Mathew Barzal, who has 16 goals and 59 points in 57 games this season, was sat down late in New York’s 3-2 loss to the Calgary Flames because he “was playing a little bit soft, not soft, but slow. A big part of my game is just playing down low and battles and winning that kind of stuff. So I wasn’t doing that [Sunday],” Barzal told Newsday.

Over 82 games, every player is bound to have a rough night, so it’s hard to blame the 20-year-old, especially after he registered five assists in an overtime win over Detroit just two days before the benching.

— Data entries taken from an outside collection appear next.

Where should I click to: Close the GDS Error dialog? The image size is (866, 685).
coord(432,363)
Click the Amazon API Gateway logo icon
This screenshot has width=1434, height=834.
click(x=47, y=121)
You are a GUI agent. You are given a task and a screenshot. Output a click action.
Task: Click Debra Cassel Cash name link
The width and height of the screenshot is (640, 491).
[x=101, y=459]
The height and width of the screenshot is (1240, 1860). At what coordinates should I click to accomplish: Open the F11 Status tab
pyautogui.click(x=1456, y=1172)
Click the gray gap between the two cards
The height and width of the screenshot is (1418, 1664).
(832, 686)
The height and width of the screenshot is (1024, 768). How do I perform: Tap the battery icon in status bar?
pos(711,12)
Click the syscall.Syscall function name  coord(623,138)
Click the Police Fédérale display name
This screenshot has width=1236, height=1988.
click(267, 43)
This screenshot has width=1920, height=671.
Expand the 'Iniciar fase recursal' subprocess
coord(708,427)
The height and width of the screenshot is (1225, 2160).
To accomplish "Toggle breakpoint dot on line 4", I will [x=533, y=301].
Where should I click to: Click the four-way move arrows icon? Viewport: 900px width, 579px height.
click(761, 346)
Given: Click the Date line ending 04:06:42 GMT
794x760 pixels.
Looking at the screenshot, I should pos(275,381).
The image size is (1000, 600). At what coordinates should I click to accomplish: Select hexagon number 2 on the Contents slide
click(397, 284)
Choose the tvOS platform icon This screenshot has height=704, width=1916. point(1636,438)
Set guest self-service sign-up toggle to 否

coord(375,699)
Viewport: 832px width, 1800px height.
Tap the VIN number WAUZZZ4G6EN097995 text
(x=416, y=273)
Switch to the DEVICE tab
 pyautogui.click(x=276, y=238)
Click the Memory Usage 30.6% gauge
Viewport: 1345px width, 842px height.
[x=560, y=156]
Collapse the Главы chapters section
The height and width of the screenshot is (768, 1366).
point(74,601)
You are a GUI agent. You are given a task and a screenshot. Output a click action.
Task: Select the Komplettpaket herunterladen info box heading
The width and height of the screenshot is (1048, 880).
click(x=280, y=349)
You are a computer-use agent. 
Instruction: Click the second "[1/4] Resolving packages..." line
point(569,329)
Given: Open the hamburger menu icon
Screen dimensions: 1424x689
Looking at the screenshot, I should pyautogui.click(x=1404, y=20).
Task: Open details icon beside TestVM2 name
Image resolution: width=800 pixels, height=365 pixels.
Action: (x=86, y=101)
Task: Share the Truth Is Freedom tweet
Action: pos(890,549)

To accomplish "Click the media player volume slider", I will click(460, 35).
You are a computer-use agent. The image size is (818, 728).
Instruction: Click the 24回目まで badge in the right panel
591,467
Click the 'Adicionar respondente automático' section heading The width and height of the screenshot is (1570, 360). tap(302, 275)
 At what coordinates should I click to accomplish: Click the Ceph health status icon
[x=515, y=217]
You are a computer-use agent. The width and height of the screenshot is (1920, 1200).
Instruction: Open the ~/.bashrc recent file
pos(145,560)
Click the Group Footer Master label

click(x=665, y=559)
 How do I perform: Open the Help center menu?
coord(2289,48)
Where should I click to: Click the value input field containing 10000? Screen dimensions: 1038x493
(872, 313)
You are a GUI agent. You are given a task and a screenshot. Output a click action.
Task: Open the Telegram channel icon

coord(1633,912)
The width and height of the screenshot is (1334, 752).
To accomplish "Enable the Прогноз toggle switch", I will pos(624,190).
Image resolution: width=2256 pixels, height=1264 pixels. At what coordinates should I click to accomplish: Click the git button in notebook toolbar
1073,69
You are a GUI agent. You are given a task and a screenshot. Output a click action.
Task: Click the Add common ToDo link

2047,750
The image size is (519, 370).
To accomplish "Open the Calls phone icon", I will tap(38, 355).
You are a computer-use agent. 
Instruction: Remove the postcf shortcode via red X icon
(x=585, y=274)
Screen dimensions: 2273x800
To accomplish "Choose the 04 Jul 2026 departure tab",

But who is head coach Doug Weight really punishing here? Sure, Barzal is affected by the decision, but how about the rest of the team? The Isles are far from locked into a playoff spot (they’re currently one point behind the Devils and Hurricanes for Wild Card spots) and not having Barzal on the ice late in a one-goal game is a questionable decision. The Islanders will need every point they can down the stretch, so missing out on two points on home ice is huge.

“It’s who’s going to score for us,” Weight said. “So (Barzal) just threw the puck away three times on the last power play, and we had meetings between periods showing him what’s going on and what we have to exploit.

“So that’s not a teaching tool. That’s not a young guy, we’re going to really teach him a lesson; he’s going to be a pro for 20 years.”

Sure, Weight had capable offensive threats like John Tavares, Jordan Eberle, Anders Lee and Josh Bailey at his disposal when his team was down one goal with 1:05 remaining, so it’s not like they had to throw someone with no offensive pedigree out there. Still, sending a message to one your top two players in that situation is a little bizarre.

The rookie still played a respectable 17:44 at even-strength and he got almost five minutes of power play time, but when the chips were down, he wasn’t on the ice. He had just one shift in the last 6:40 of the game (score was tied 2-2 during most of that stretch) and he didn’t get back on the ice when his team went down 3-2.

By comparison, Brock Nelson, who had a hat trick on Friday night, got three shifts in the last 5:32 of the game. This isn’t meant as a shot to Nelson because he’s been very productive of late, but he finished the night with a minus-1 rating and no shots on goal.

Weight’s team might have multiple offensive weapons, but not many players in the league can change a game in a split-second like Barzal.